И все же еще не все потеряно - у меня оставались Лео, Генрих Белен,

Моника Зильвс, Цонерер, дедушка и Сабина Эмондс, которая всегда угостит

меня тарелкой супа; кроме того, я мог подработать, присматривая за детьми.

Я готов обязаться в письменном виде никогда не кормить младенцев яйцами.

Вероятно, ни одна немецкая мать просто не в состоянии перенести этого.

Как-то я придумал довольно длинную пантомиму под названием "Генерал" и

долго работал над ней; я показал ее на сцене и мог себя поздравить с тем,

что у профессиональных актеров зовется успехом: определенная часть публики

смеялась, другая - злобствовала. Гордо выпятив грудь, я направился в свою

артистическую уборную, там меня поджидала очень миниатюрная старушка.

После выступлений я всегда впадаю в крайне раздраженное состояние и не

переношу никакого общества, кроме общества Марии; тем не менее Мария

впустила старушку. Не успел я закрыть дверь, как старушка уже заговорила и

объяснила мне, что муж ее тоже был генералом, что он убит и перед смертью

написал ей письмо, в котором просил отказаться от пенсии.

- Вы еще очень молоды, но уже достаточно зрелы, чтобы это понять! - И

она удалилась. Но с тех пор я уже не мог показывать своего "Генерала".

Газеты, именующиеся левыми, писали, что я, видимо, дал запугать себя

реакции, газеты, именующиеся правыми, заявили, будто я наконец-то понял,

что нельзя играть на руку Востоку, а независимые газеты уверяли, что я

отрекся от всякого радикализма в угоду кассовому успеху. Все это было

чепухой чистой воды. Я не мог показывать эту сценку только потому, что

меня преследовала мысль о горькой доле маленькой, терпевшей насмешки и

поношения старушки. Когда какая-нибудь работа перестает доставлять мне

удовольствие, я ставлю на ней крест, но объяснить это газетчику,

по-видимому, слишком сложное занятие. Газетчики привыкли полагаться на

свое. "чутье" и всюду "чуять жареное"; широко распространенная

разновидность желчного газетчика не желает признавать также, что журналист

не является человеком искусства и не имеет никаких оснований стать им. В

сфере искусства газетчики обычно теряют свое чутье и начинают нести

околесицу, особенно в присутствии красивых молодых девиц, которые еще

столь наивны, что готовы восторгаться каждым писакой только за то, что ему

предоставлена печатная "трибуна" и он оказывает "влияние". Существуют

весьма удивительные, еще не распознанные формы проституции, по сравнению с

которыми собственно проституция представляется мне честным ремеслом: там,

по крайней мере, можно хоть что-то получить за свои деньги.

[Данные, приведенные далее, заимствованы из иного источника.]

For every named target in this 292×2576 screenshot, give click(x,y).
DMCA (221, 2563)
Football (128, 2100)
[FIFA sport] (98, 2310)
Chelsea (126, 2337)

Но для меня и этот путь закрыт; смешно искать утешения в милосердии

продажной любви без гроша в кармане. А в это время Мария в своей римской

гостинице примеряет испанскую мантилью, дабы представительствовать, как

это подобает "first lady" немецкого католицизма. Вернувшись в Бонн, она

начнет посещать все чаепития, на которые ее будут звать, улыбаться,

заседать во всевозможных комитетах, открывать выставки "религиозного

искусства" и "подыскивать себе приличную портниху". Все дамы, которые

выходят замуж за официальных лиц в Бонне, "подыскивают себе приличную

портниху".

Мария в роли "first lady" немецкого католицизма разглагольствует с

чашкой чая или с рюмкой коктейля в руке:

- Вы уже видели этого душку - маленького кардинала? Завтра он будет

освящать статую девы Марии по проекту Крегерта. Ал, в Италии даже святые

отцы очаровательны. Кардинал просто душка.

Я уже с трудом ковылял, скорее я просто ползал; я выполз на балкон,

чтобы подышать воздухом родного города, но и это мне не помогло. Я слишком

долго пробыл в Бонне, почти два часа, а боннский воздух, если дышать им

такой срок, теряет свои целебные свойства.

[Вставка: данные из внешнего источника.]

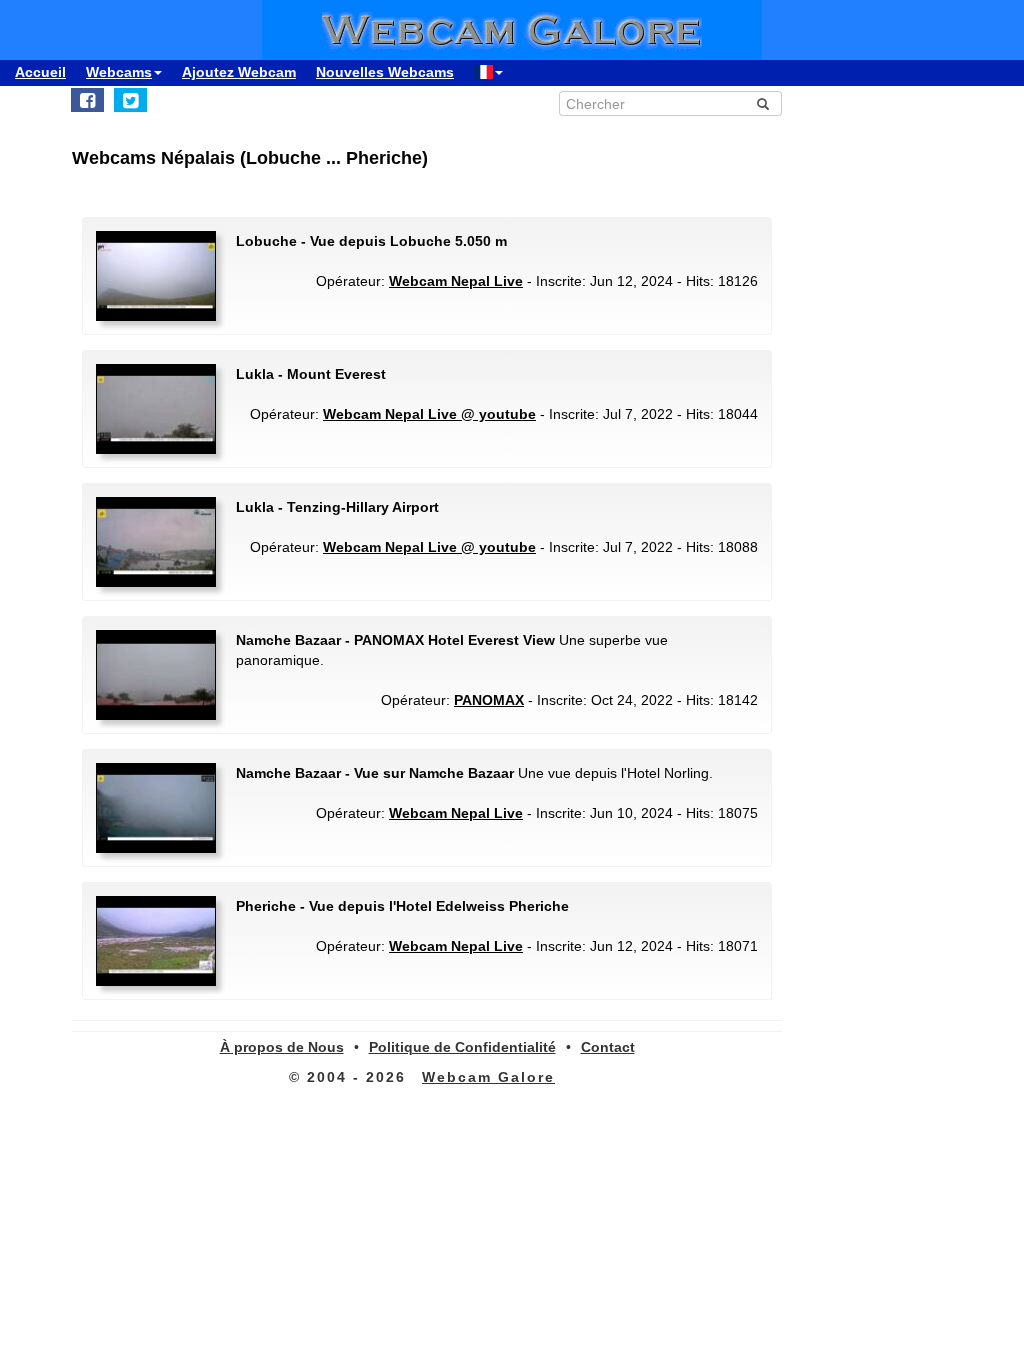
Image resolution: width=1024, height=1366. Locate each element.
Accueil (40, 72)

Я подумал, что, собственно говоря, они обязаны мне тем, что Мария

осталась католичкой. Несколько раз она переживала тяжелые кризисы,

разочаровавшись в Кинкеле и в Зоммервильде, а что касается Блотхерта, то

этот субъект превратил бы в безбожника самого Франциска Ассизского.

Довольно долго она в церковь вообще не ходила и отнюдь не собиралась со

мной венчаться; на нее напало своего рода упрямство, и только через три

года после нашего отъезда из Бонна она опять стала посещать "кружок", хотя

они зазывали ее все время. Я сказал ей тогда, что разочарование - еще не

резон. Если она считает это дело правым, то никакие Фредебейли и ему

подобные не могут превратить его в неправое. Наконец; - говорил я, - там

еще есть Цюпфнер, он немного педант и вообще не в моем вкусе, но как

католик он приемлем. Наверняка найдется немало таких приемлемых католиков;

я перечислял некоторых священников, проповеди которых мы с ней слушали,

напоминал о папе, о Гарри Купере и о Джеймсе Эллисе... Папа Иоанн и

Цюпфнер стали опорой ее веры. Как ни странно, Генрих Белен в это время уже

не привлекал Марию, наоборот, она уверяла, что он "липкий", и смущалась

всякий раз, когда я заговаривал о нем; я даже заподозрил, что он "лип" к

ней. Я ни о чем не спрашивал, но мои подозрения были довольно

основательны: стоило мне представить себе экономку Генриха, как я понимал,

почему он "лип" к молодым женщинам. Сама мысль об этом была мне

отвратительна, но понять Генриха я все же мог, как понимал многое

отвратительное, что творилось у нас в интернате.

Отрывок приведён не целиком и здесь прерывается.